提供された本文:
レイヤー化した社会についてのここ数日の考察・思考の断片

真実じみたことに気づく瞬間がある。
しかしそんなことはみんなわかりきっていることで。
今さら真新しいことを発見したかのごとく騒ぎたててみても鼻白むだけなのだ。
「鼻白む」をずっと「はなじろむ」でなく「はなじらむ」と読んでいたことに気づいた瞬間。
 
この世の中はレイヤー化していて、そのレイヤーを固定しているひとつの強固な要素が資本力である。
あたりまえだけど、頭じゃわかっちゃいたけれど、社会に出てそれを(自分と異なるレイヤーに所属する人間を)目の当たりにしたときに、ガツンと衝撃がを受けた。
美貌や笑いはときにそのレイヤーを超越する普遍のものだ。
それらを武器に登りつめる人間が、モデルやお笑い芸人なのだろう。
 
好きな人と肌を合わせたときの幸福感がある。
この人間同士のふれあいこそは、ややこしいことを取っ払ったごく最小単位の真実なのだと信じる。
 
どのレイヤーに属していようが、そこで見つかる幸せがある。
幸福感を感じる瞬間は違えど、幸せは幸せだ。
だがそこにレイヤー同士のものさしを持ち出すとき、途端に幸せに序列ができてしまう。
そんなものさしなど、なまじっか知らないほうがよかったと思える。
”下層レイヤー”で無邪気によろこんでいた自分がバカバカしくなり、みじめにすら思える。
 
お坊さんはこのレイヤーからの解脱を目指しているのか。
それが悟りか?
 
いち人間の小ささ。
あまりにも不甲斐ない今のぼく。

解くべき問題:
(1) 本文について、次の問いに答えてください。
(a) 世の中のレイヤーを固定している強固な要素のひとつとして挙げられているものは何ですか。
(b) 美貌や笑いを武器に登りつめる人間として挙げられているのは何ですか。
(c) 「鼻白む」は、ずっと何と読まれていたと述べられていますか。
(2) 本文から、「好きな人と肌を合わせたときの幸福感がある。」を含む語句で始め、「そんなものさしなど、なまじっか知らないほうがよかったと思える。」の直後で終わる部分を、一字一句違えずに抜き出してください。
(3) 次の各記述が本文の内容と一致するかどうかを、「はい」または「いいえ」で答え、判断の根拠となる本文の語句をそのまま引用してください。
(a) 人間同士のふれあいは、ごく最小単位の真実だと信じると述べられている。
(b) 属するレイヤーによっては、幸せはまったく見つからないと述べられている。
(c) レイヤー同士のものさしは、知っておいてよかったと述べられている。
本文の内容のみに基づいて解答してください。

表示された記録:
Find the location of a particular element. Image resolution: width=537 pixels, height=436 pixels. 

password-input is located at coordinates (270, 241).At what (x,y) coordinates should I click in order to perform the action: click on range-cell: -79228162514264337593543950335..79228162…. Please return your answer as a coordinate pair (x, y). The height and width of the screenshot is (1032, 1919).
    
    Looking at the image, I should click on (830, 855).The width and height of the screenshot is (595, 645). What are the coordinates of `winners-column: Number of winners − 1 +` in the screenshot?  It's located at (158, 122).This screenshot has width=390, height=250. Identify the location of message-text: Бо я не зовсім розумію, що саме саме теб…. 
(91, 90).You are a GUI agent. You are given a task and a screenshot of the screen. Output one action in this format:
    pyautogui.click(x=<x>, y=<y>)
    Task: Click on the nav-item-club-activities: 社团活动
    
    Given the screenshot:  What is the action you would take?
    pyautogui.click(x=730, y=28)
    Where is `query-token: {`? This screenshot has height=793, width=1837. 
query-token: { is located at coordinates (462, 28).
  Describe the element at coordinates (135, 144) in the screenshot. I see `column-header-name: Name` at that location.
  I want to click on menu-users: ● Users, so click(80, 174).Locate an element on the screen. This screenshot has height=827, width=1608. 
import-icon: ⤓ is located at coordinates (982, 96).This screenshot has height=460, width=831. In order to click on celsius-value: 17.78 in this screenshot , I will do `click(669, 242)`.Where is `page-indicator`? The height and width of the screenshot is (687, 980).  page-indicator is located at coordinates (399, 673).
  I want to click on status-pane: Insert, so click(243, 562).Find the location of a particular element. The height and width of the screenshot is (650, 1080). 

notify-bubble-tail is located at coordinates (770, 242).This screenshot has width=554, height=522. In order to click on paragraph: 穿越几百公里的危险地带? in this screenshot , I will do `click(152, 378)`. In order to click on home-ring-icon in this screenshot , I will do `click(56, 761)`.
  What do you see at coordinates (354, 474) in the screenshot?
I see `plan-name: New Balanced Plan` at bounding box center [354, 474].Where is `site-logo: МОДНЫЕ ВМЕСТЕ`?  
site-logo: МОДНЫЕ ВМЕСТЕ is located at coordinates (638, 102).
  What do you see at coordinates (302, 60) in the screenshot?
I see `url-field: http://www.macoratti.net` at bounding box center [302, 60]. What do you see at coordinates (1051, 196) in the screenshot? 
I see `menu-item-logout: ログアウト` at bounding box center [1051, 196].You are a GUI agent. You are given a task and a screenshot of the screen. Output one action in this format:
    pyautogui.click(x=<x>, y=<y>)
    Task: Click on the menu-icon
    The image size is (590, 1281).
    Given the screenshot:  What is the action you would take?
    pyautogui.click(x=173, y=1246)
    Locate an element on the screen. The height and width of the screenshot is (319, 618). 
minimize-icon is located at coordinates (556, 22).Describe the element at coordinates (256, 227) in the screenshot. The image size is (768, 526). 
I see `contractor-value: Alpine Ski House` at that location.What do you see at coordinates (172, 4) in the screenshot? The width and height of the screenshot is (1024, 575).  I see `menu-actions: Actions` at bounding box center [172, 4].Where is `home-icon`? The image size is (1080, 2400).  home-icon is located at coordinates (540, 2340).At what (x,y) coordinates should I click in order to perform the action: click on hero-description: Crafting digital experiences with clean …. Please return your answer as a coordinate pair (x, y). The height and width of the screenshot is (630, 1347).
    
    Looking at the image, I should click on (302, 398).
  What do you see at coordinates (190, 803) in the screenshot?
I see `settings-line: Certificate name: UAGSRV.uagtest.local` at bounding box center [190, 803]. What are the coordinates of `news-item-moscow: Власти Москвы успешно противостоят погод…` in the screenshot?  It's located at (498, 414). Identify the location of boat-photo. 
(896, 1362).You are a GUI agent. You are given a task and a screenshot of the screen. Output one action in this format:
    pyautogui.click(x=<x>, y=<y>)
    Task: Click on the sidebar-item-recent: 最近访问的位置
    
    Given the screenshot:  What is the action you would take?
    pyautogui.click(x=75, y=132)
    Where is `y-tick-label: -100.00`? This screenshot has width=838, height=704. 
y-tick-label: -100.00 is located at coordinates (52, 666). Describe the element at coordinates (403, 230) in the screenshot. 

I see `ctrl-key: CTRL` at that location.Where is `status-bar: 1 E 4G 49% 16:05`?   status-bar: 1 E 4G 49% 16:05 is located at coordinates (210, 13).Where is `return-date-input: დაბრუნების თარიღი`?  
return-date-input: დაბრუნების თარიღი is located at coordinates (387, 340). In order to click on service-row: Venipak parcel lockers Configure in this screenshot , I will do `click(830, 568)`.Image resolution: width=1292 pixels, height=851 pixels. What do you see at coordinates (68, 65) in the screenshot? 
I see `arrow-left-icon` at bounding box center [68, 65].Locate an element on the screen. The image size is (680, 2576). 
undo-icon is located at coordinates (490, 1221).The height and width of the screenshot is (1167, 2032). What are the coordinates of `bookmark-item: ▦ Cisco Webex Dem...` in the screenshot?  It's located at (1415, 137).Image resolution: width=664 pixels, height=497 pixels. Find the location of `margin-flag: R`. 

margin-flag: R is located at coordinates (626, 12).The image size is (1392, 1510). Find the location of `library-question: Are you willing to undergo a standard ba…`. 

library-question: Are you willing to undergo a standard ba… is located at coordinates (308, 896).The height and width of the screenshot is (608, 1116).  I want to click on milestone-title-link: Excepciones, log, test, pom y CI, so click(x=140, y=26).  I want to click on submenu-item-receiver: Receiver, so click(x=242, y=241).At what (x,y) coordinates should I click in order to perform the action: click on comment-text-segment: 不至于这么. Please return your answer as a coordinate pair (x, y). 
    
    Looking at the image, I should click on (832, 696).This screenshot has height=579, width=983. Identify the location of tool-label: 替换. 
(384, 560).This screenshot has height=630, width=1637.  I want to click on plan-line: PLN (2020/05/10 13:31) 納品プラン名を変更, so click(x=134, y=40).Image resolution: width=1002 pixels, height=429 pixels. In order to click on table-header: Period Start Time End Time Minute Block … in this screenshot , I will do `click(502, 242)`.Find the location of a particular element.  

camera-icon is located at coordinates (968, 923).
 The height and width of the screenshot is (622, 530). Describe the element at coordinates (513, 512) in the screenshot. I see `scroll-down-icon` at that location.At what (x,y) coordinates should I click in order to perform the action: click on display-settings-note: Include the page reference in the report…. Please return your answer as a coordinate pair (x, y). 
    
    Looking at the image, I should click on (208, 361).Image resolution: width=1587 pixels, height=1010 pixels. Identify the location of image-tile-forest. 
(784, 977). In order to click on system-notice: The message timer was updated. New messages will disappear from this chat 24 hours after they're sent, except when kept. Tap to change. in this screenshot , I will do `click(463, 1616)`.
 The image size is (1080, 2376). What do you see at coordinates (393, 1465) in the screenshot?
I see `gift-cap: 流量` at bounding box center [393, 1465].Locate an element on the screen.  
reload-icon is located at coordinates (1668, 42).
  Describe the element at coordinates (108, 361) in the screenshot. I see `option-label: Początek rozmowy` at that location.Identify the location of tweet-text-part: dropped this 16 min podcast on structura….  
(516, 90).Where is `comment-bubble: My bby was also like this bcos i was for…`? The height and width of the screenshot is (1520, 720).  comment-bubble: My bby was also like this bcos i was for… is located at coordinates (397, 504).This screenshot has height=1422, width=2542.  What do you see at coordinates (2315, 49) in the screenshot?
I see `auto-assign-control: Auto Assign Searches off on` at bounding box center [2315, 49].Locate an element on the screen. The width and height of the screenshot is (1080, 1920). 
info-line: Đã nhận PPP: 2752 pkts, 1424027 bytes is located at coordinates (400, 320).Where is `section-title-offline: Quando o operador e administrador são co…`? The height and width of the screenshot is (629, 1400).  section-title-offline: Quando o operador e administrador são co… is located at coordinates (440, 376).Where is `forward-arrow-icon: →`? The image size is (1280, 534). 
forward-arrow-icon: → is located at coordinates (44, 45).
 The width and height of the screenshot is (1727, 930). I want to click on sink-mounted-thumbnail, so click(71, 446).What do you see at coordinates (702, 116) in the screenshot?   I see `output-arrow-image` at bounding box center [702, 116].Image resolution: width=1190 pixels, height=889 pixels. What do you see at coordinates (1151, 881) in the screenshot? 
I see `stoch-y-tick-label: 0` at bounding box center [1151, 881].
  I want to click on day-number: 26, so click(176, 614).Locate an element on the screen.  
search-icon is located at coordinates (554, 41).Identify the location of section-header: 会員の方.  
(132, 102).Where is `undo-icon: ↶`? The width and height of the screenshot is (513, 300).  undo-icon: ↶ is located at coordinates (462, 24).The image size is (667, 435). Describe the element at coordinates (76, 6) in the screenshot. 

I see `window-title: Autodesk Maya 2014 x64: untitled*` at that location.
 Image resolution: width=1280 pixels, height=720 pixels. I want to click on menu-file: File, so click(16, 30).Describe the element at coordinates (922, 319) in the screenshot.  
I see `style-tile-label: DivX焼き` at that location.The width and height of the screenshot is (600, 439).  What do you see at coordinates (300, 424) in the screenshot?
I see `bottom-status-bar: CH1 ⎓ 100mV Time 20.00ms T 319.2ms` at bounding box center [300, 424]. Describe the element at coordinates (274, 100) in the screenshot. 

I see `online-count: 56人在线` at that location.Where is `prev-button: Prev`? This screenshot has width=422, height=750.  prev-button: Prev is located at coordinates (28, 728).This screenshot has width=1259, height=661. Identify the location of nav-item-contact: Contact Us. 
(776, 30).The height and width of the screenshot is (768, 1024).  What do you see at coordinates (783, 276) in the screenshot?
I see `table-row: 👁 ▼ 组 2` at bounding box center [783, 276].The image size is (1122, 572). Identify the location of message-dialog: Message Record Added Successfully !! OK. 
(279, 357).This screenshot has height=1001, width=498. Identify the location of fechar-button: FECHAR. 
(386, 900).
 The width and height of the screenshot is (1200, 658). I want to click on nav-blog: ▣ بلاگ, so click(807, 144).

各問の解答:
(1)
(a) 資本力
(b) モデルやお笑い芸人
(c) 「はなじらむ」

(2)
好きな人と肌を合わせたときの幸福感がある。
この人間同士のふれあいこそは、ややこしいことを取っ払ったごく最小単位の真実なのだと信じる。
 
どのレイヤーに属していようが、そこで見つかる幸せがある。
幸福感を感じる瞬間は違えど、幸せは幸せだ。
だがそこにレイヤー同士のものさしを持ち出すとき、途端に幸せに序列ができてしまう。
そんなものさしなど、なまじっか知らないほうがよかったと思える。

(3)
(a) はい。「この人間同士のふれあいこそは、ややこしいことを取っ払ったごく最小単位の真実なのだと信じる。」
(b) いいえ。「どのレイヤーに属していようが、そこで見つかる幸せがある。」
(c) いいえ。「そんなものさしなど、なまじっか知らないほうがよかったと思える。」